We want to explain the method we performed for the exvivo release experiment to clarify the point raised by the respectable reviewer: The aim of conducting the exvivo tumour homogenate study was to test the action of tumour microenvironment in the dissociation of the pro-drug from the nanoparticle complex and release to the external medium. So we used TMFG nanoparticles alone for the study. Free 5FU was not used due to the following major reasons:

• the tumour was collected from the mice after culling at a certain point according to the Ethics policies and hence there were only enough tumour samples for the test and negative control alone for the exvivo studies. Since we conducted this experiment as part of the small initial- pilot study, our experiments were conducted with a minimal number of C57BL/2 mice.
• Secondly, mixing the free 5FU, drug concentration with tumour homogenate cannot be considered as positive control as we were not testing the kinetics of the drug but rather the dissociation and release of pro-drug from the nanoparticle complex.

Hence, we didn't include the free-5FU as the control for the exvivo study.
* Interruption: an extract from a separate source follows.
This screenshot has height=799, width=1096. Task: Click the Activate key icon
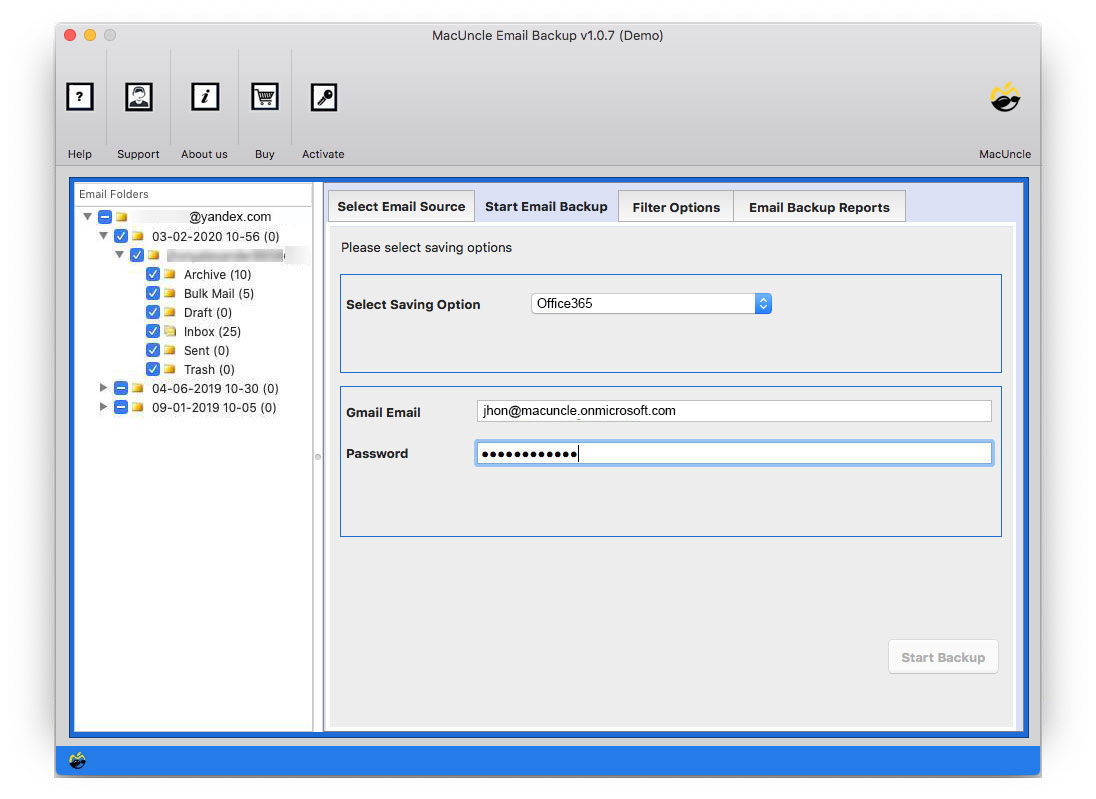click(x=322, y=97)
However, free-5FU was used as the standard to compare the release of the prodrug at the test wavelengths. But we assure you that we will include a positive control (free5FU) and the test TMFG (with prodrug), when we conduct the wide invivo study planned during the next phase of the study.
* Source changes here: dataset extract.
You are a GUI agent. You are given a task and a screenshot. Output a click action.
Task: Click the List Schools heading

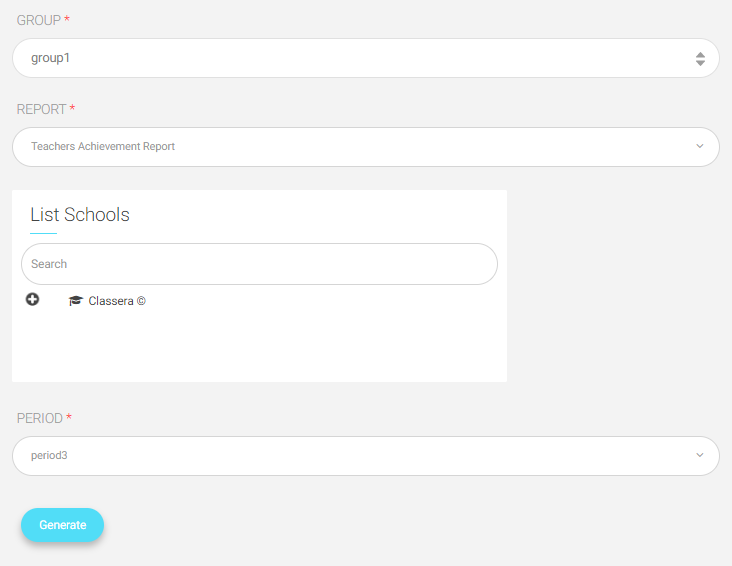click(80, 215)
• In order to demonstrate active cell targeting, authors must perform a competition assay with TMFG and LS-7 (CD133 ligand) and analyze it using ICP.

As we mentioned in our first comment, we have financial and technical limitations to perform and include the ICP analysis in this manuscript. But we assure you that we will include this competition assay and measure ICP in our next phase of the study. Currently, we request the respectful reviewer to understand our financial limitations and approve the manuscript for publication.

• Excessive self-citation have been detected.

We included our previous publications to support our claims due to the use of a novel polysaccharide, Mauran, which we have introduced in the field of nanomedicine application. However, based on the suggestion from the reviewer, we have managed to remove any irrelevant self-citations. 

Reviewer 3 Report

The comments have been applied and are acceptable

Author Response

We wholeheartedly express our sincere gratitude towards the learner reviewer for extending the observations and comments. We are glad that our work is appreciated and well recommended for publication in the Biomedicines in its present format.

Once again our sincere thanks for your valuable time taken to review our work.